Lihat ke Halaman Asli

Annisa Maimunah

Psikolog Klinis

Happy Family, Happy Me

Diperbarui: 31 Agustus 2020   09:47

Kompasiana adalah platform blog. Konten ini menjadi tanggung jawab bloger dan tidak mewakili pandangan redaksi Kompas.

Humaniora. Sumber ilustrasi: PEXELS/San Fermin Pamplona

Seorang remaja mengeluhkan dirinya kini merasa sangat tidak berharga, bingung, sedih berkepanjangan, setelah ditinggalkan oleh pacarnya yang selama ini sangat dicintainya. Hubungannya dengan sang pacar sudah sangat dekat hingga Ia merasa bahwa pacarnya adalah segala-galanya. Seseorang yang menurutnya mampu memberikan perhatian padanya lebih dari perhatian yang diberikan oleh keluarganya yang berantakan.

Seorang Ibu mengeluh dirinya kesulitan untuk merasakan kebahagiaan. Padahal suaminya selalu mencukupinya dengan berbagai fasilitas yang dibutuhkan dalam kehidupannya. Sampai-sampai hobi aerobiknya difasilitasi suami dengan membuatkan studio senam lengkap dengan mini home theaternya. Tetapi menurutnya, suaminya terlalu sibuk bekerja, tidak pernah ada waktu untuk menemaninya dan mendengarkan keluhannya.

Seorang bapak mengeluh dirinya mulai menjadi tidak bahagia setelah terjebak pada perselingkuhan. Perselingkuhan tersebut menurutnya bermula dari ketidak bahagiaannya di rumah. Sejak kelahiran anaknya, perhatian istrinya lebih tercurah pada anaknya, bahkan tidur saja sering di kamar anaknya. Sehingga tidak ada waktu untuk dirinya.

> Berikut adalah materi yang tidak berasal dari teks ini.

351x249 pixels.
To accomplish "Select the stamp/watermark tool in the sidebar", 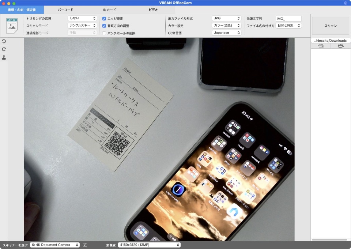I will 4,57.
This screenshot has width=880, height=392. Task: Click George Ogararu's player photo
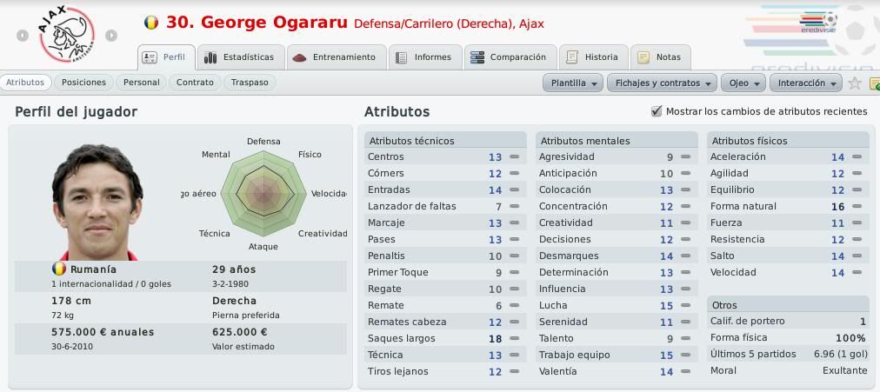coord(97,202)
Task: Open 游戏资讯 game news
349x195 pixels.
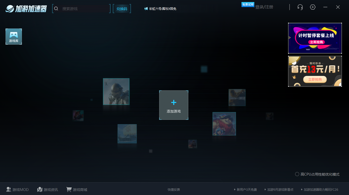Action: click(x=48, y=189)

Beberapa tema serupa datang ke ruang konsultasi penulis, membawa penulis berkesimpulan bahwa ketidakharmonisan dan ketidakbahagiaan keluarga ternyata seringkali melahirkan permasalahan-permasalahan pada diri masing-masing anggota keluarga. 

Sebaliknya, kebahagiaan keluarga ternyata menjadi salah satu faktor penting yang mendukung kebahagiaan diri individu. Hal ini menjadi pola seperti telur dan ayam. Kebahagiaan diri mengawali kebahagiaan keluarga, kebahagiaan dalam keluarga menciptakan anggota keluarga yang bahagia. Demikian seterusnya.

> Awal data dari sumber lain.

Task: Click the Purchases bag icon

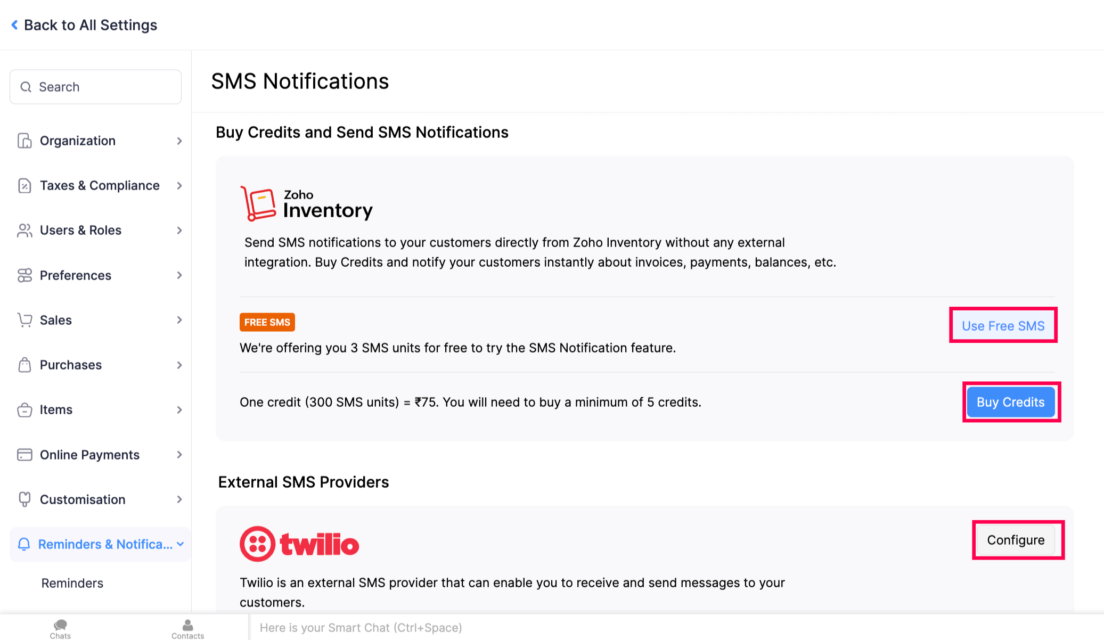Action: pos(24,365)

Hal serupa ternyata juga terjadi di seluruh dunia. Beberapa penelitian menunjukkan eratnya kaitan antara kebahagiaan diri dan kebahagiaan keluarga. Banyak penelitian di dunia menunjukkan bahwa sumber kebahagiaan atau ketidak bahagiaan diri yang paling utama adalah keluarga. Terutama di negara-negara Asia seperti Indonesia dan malaysia (Jafar, dkk dalam Afiatin, 2019).

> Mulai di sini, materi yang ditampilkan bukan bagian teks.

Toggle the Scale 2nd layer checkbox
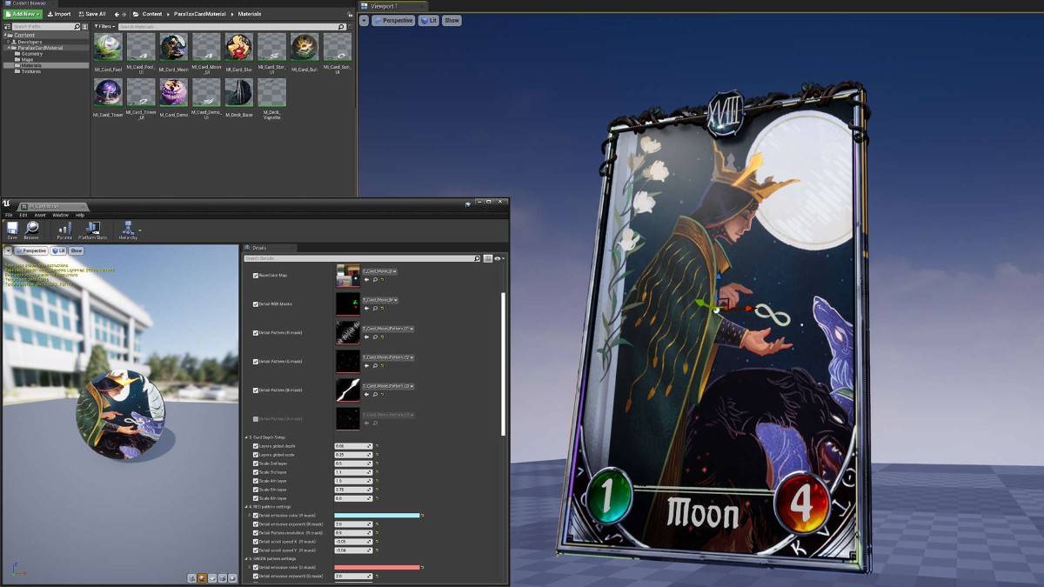The height and width of the screenshot is (587, 1044). pos(255,464)
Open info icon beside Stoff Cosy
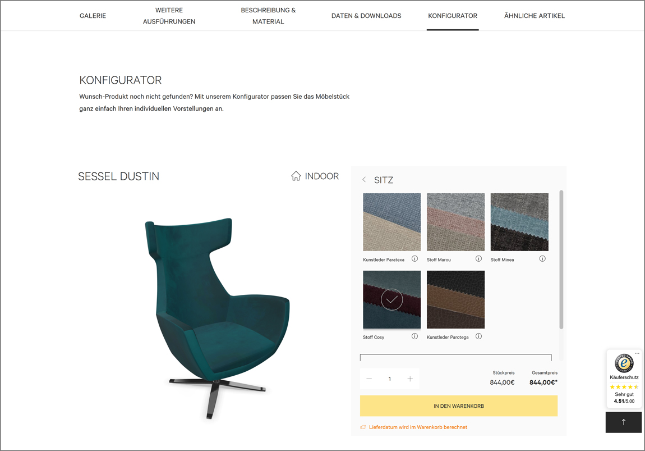Screen dimensions: 645x451 (414, 336)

Diri yang keluar dari lingkungan keluarga yang bahagia selanjutnya akan menjadi seorang bahagia pula di lingkungan lain di luar keluarga. Seseorang yang merasa bahagia di dalam keluarganya, secara fisik cenderung lebih sehat dan memiliki usia hidup yang lebih lama. Seseorang yang keluar dari lingkungan keluarga yang baik dan bahagia, akan keluar sebagai individu yang produktif di lingkungan profesional atau pekerjaannya. Selain itu, orang yang bahagia di lingkungan keluarganya, selanjutnya akan ebih percaya diri untuk berpartisipasi dalam masyarakat, lebih disukai, dan lebih sedikit bercerai (Diener & Chan, serta Staw dalam Afiatin, 2019).

Bagaimana Ciri Keluarga yang Bahagia?

Keluarga bahagia menurut definisi pemerintah Indonesia yang tertuang dalam Undang-Undang Nomor 10 Tahun 1992 dan Peraturan Pemerintah Nomor 21 Tahun 1994 tentang kelurga, keluarga bahagia adalah keluarga yang dapat menjalankan kedelapan fungsi keluarga yaitu fungsi keagamaan, sosial budaya, cinta kasih, perlindungan, reproduksi, sosialisasi dan pendidikan, ekonomi, pembinaan lingkungan.  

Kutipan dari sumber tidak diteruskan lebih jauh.